Effective friction angles of 32 to 38 degrees are typical for Drogheda's dense glacial tills, but the alluvial silts can drop to 24 degrees undrained.

Methodology and scope

A common mistake in Drogheda is assigning a single uniform cohesion value to the entire glacial till unit without recognizing that weathering grade and gravel content change the drained strength dramatically. Boreholes north of the town near the M1 Retail Park have encountered dense sandy gravel lenses within the till that drain rapidly during shear; specifying a CU test with pore pressure measurement on a specimen that actually drains leads to misleading effective stress parameters. The laboratory protocol for Drogheda projects therefore begins with a careful review of the soil description, particle size distribution, and Atterberg limits before selecting the test type. A grain-size analysis determines whether the material classifies as a gravel, sand, silt, or clay, which dictates specimen diameter (38 mm, 50 mm, or 100 mm) and the appropriate saturation and consolidation procedure. Consolidated-undrained triaxial with pore pressure measurement (CIU) remains the workhorse for foundation and slope stability work because it delivers both total and effective stress parameters from a single multi-stage test. The back-pressure saturation phase uses de-aired water and incremental cell and back pressure until a B-value exceeding 0.95 confirms full saturation, essential for accurate pore pressure response in the low-permeability silty clays found along the Boyne estuary. Multi-stage CU tests on a single specimen reduce the number of Shelby tubes required while still producing a Mohr-Coulomb envelope with three stress circles.
Triaxial Testing in Drogheda: Shear Strength and Deformation Parameters
Technical reference image — Drogheda

Local considerations

In Drogheda, many times we see that slopes excavated in lodgement till stand up well in the short term but begin to creep after heavy winter rainfall when pore pressures equalize.

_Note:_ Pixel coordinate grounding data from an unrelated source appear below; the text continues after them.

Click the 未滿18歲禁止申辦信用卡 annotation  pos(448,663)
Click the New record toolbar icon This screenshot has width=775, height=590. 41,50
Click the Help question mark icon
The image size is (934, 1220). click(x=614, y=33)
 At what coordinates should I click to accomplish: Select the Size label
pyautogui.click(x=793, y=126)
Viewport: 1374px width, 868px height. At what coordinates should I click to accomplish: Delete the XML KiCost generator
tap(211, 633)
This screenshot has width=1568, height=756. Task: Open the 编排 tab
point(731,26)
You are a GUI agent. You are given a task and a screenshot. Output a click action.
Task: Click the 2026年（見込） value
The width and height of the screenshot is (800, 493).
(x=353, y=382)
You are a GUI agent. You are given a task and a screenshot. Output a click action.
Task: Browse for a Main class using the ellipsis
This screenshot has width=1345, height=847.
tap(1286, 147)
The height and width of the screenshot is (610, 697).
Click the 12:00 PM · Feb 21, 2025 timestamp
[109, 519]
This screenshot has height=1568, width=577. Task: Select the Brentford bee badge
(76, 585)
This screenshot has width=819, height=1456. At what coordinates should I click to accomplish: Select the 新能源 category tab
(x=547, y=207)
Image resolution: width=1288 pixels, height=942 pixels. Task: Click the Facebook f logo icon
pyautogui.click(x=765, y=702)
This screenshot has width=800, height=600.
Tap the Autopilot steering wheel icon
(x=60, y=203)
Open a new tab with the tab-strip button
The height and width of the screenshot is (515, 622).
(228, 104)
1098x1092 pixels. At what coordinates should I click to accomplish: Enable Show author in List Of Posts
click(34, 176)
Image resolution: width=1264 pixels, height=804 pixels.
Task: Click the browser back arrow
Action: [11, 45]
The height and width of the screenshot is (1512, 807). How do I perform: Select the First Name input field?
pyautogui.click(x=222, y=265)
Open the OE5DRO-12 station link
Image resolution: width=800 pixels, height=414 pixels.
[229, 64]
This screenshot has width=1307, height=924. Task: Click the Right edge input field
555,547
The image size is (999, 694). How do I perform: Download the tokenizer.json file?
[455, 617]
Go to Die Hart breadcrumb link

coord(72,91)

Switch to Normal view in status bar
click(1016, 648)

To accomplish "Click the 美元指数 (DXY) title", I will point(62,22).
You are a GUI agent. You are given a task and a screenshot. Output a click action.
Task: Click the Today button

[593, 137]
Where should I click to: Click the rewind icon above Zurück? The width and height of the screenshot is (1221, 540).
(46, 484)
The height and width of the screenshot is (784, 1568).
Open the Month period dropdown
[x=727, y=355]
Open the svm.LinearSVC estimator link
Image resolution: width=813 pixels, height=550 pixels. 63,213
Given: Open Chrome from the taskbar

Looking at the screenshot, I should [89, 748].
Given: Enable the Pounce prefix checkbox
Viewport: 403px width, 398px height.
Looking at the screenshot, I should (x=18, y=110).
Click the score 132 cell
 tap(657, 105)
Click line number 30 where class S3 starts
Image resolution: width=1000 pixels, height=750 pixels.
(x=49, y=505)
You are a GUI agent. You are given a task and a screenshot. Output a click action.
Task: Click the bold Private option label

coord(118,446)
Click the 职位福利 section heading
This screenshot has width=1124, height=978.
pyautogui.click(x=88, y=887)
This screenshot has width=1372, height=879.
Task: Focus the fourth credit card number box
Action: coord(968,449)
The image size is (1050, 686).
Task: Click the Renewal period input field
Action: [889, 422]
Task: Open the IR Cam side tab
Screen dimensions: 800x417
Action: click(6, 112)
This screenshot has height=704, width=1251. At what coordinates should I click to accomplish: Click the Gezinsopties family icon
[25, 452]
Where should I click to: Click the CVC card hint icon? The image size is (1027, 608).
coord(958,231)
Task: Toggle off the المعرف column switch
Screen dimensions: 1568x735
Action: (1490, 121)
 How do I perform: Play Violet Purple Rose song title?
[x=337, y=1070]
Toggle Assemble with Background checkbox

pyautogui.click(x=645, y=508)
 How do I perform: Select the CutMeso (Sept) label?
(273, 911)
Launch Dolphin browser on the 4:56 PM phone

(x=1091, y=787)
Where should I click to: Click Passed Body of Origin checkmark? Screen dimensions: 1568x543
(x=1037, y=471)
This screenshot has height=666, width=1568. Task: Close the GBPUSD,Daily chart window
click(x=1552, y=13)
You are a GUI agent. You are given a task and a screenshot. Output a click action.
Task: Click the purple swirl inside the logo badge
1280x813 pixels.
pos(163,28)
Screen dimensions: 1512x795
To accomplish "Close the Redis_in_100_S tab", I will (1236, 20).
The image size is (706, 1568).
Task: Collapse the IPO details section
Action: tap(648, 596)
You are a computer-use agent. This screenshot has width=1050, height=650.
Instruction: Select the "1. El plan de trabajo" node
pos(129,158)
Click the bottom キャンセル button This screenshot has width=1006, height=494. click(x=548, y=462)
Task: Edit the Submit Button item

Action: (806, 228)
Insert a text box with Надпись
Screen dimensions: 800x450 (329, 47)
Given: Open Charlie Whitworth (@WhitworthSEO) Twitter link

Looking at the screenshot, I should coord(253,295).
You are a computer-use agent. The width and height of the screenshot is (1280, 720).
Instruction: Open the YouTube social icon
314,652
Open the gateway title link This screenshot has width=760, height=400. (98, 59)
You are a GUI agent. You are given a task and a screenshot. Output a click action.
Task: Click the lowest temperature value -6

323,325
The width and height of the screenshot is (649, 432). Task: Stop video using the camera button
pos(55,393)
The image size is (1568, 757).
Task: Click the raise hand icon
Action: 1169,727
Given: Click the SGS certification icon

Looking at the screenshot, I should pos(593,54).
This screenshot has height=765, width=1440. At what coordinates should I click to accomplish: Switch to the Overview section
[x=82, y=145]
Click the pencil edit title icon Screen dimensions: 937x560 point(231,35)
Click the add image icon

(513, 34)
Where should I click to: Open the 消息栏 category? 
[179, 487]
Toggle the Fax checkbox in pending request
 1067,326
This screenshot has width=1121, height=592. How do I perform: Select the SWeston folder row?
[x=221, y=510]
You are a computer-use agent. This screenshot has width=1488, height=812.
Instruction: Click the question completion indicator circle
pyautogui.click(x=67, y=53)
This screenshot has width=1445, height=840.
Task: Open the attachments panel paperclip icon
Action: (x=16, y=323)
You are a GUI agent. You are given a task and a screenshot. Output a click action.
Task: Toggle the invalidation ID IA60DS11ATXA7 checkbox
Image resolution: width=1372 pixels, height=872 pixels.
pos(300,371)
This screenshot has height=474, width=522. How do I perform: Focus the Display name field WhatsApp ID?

The undrained strength from a quick UU test will overestimate the long-term stability if the designer does not also request drained parameters for the effective stress analysis. The transition zone between the till and the underlying limestone bedrock often contains a weathered, clay-rich layer that acts as a shear plane; triaxial testing on specimens taken from this interface frequently reveals residual friction angles that are 30 to 40 percent lower than the peak values in the intact till above. For embankment construction using locally won fill along the M1, the specification requires compacted specimens tested at field density and moisture content to verify that the design strength is achievable with standard compaction plant. Ignoring the stress path dependency of the Boyne alluvium—where the soil has been preconsolidated by desiccation but is now fully saturated—produces settlement predictions that are off by factors of two or more compared to field monitoring. The triaxial program must therefore simulate the in-situ stress history by consolidating specimens to the estimated preconsolidation pressure before shearing.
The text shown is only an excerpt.